EXERCISE INSTRUCTIONS: Rewrite the material in the stretch from the line containing "You are a GUI" through the line containing "click(27, 667)", putting "Settings menu" in place of "Notifications bell" and changing nothing else. Leave out the pictures.

**** DATA SHOWN

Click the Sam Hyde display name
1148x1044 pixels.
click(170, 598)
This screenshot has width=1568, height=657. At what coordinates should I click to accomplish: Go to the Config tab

********
**** DATA SHOWN

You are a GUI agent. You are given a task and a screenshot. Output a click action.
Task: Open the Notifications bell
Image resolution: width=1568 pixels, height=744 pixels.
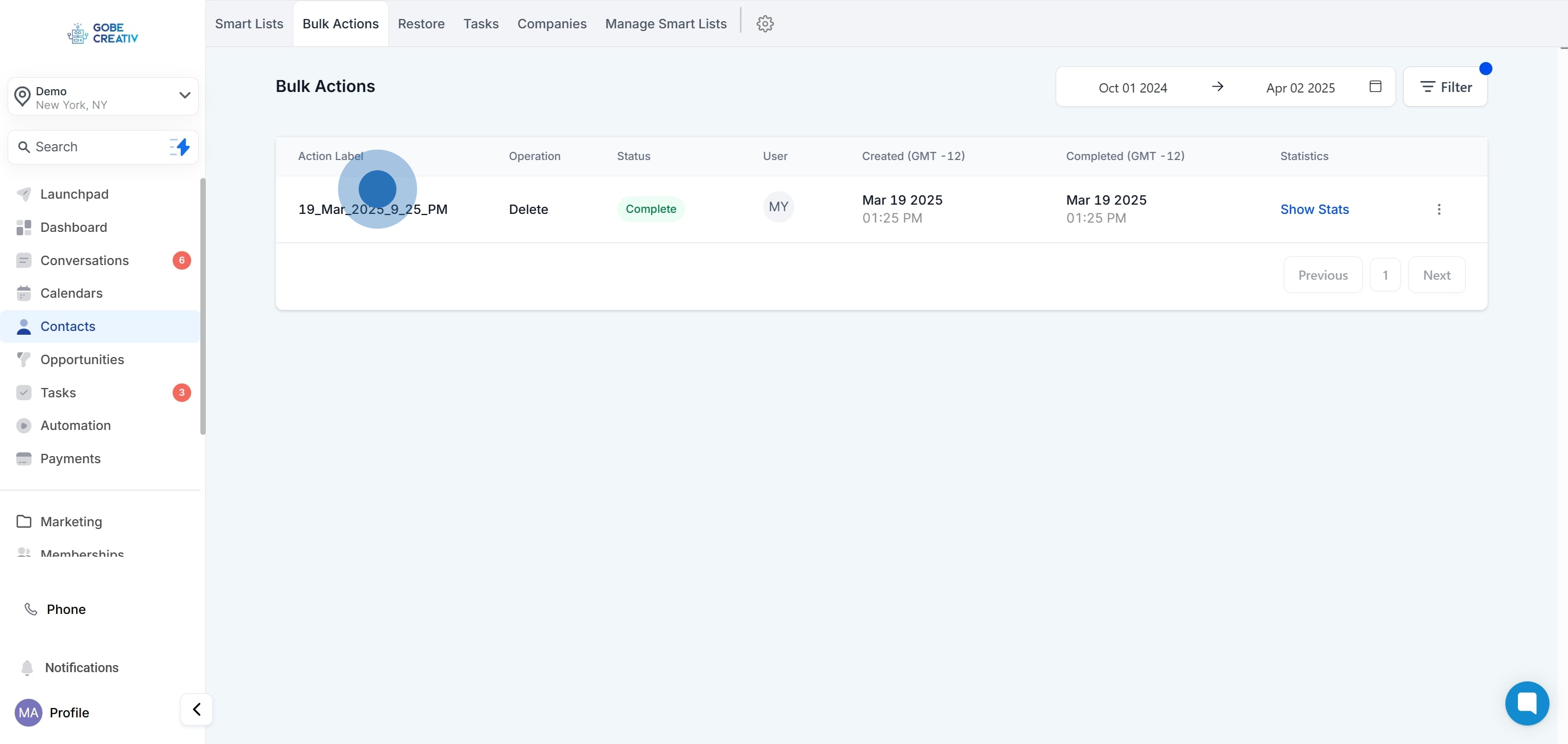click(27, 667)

********

ANSWER TO THIS EXERCISE:
You are a GUI agent. You are given a task and a screenshot. Output a click action.
Task: Open the Settings menu
Image resolution: width=1568 pixels, height=744 pixels.
click(27, 667)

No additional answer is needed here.